Re: OCR Strategy ocr_only extracts also text

Posted by David Pilato <da...@pilato.fr>.

Sadly not yet. I added this on my todo but what you said makes sense to me.

I'll check this later.


Thanks for answering ! 🤗
Le 6 mars 2019 à 23:11 +0100, Tim Allison <ta...@apache.org>, a écrit :
> David,
>  Are you all set w this or are there still surprises?
>
> > On Sat, Mar 2, 2019 at 3:04 PM Tim Allison <ta...@apache.org> wrote:
> > > Hi David,
> > >  I’m afk...take following w grain of salt.
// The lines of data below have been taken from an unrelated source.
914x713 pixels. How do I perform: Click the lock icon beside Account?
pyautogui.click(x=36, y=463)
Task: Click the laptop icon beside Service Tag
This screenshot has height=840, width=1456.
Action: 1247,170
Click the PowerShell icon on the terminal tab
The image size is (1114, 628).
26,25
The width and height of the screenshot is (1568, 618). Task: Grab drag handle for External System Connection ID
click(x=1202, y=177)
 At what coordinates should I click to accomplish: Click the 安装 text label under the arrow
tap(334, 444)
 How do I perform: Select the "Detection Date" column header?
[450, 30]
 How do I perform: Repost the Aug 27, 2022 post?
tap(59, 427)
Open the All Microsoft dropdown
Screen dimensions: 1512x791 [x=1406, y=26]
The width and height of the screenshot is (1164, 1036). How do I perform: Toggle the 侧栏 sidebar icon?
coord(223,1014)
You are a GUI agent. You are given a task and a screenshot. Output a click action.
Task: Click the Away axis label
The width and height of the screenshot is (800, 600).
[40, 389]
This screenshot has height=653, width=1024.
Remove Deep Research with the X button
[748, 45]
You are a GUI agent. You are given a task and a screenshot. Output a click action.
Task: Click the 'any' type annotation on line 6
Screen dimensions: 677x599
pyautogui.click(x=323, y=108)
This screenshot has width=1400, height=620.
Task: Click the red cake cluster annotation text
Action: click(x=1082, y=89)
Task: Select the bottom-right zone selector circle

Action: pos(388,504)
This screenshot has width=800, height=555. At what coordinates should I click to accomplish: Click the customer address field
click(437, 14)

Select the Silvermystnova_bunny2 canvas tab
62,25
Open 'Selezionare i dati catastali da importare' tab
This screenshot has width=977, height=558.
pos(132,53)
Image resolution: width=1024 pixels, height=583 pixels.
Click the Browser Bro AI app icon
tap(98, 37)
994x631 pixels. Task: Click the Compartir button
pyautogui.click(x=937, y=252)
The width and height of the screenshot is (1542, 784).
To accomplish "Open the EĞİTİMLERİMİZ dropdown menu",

If you aren’t excluding the PDFParser from your DefaultParser, there’s a chance that one is being called rather than the one you’re adding.
> > >   Try creating a PDFParserConfig, setting it as you want, add it to the ParseContext that you send into the parse() on the regular DefaultParser.
> > >   If you’re still finding surprises, please let us know.
> > >
> > >     Best,
> > >
> > >       Tim
> > >
> > > > On Sat, Mar 2, 2019 at 9:04 AM David Pilato <da...@pilato.fr> wrote:
> > > > > Hey team,
> > > > >
> > > > >
> > > > > I'm wondering if I'm misunderstanding the purpose of ocr_only in the PDFParser.
> > > > >
> > > > > I have a PDF which is containing a text within an image block and a text.
> > > > >
> > > > > <D64DD4D0-2F44-4C21-A3D0-79D8CFAA00CA.png>
> > > > > When I run Tika with a PDFParser configured with:
> > > > >
> > > > > > PDFParser pdfParser = new PDFParser();
> > > > > > pdfParser.setOcrStrategy("ocr_only");
> > > > > > Parser PARSERS[] = new Parser[2];
> > > > > > PARSERS[0] = new DefaultParser();
> > > > > > PARSERS[1] = pdfParser;
> > > > > > Parser parser = new AutoDetectParser(PARSERS);
> > > > >
> > > > > Both text are extracted from the PDF file.
> > > > > I'd have expected that:
> > > > >
> > > > >
> > > > > • no_ocr does not do any OCR (this is working fine: "This file contains some words." text is not extracted but "This file also contains text." is)
> > > > > • ocr_and_text extracts both (this is working: "This file contains some words." and "This file also contains text." texts are extracted)
> > > > > • ocr_only extracts only OCR based text (this is not working as both "This file contains some words." and "This file also contains text." texts are extracted where I'd expect to have only "This file contains some words.").
> > > > >
> > > > > Is my understanding of the ocr_only value incorrect? This page (https://wiki.apache.org/tika/PDFParser%20%28Apache%20PDFBox%29) is saying:
> > > > >
> > > > > > For ocrStrategy, we currently have: no_ocr (rely on regular text extraction only), ocr_only (don't bother extracting text, just run OCR on each page), ocr_and_text (both extract text and run OCR).
> > > > >
> > > > > Thanks!
> > > > >

Re: OCR Strategy ocr_only extracts also text

Posted by Tim Allison <ta...@apache.org>.

David,
 Are you all set w this or are there still surprises?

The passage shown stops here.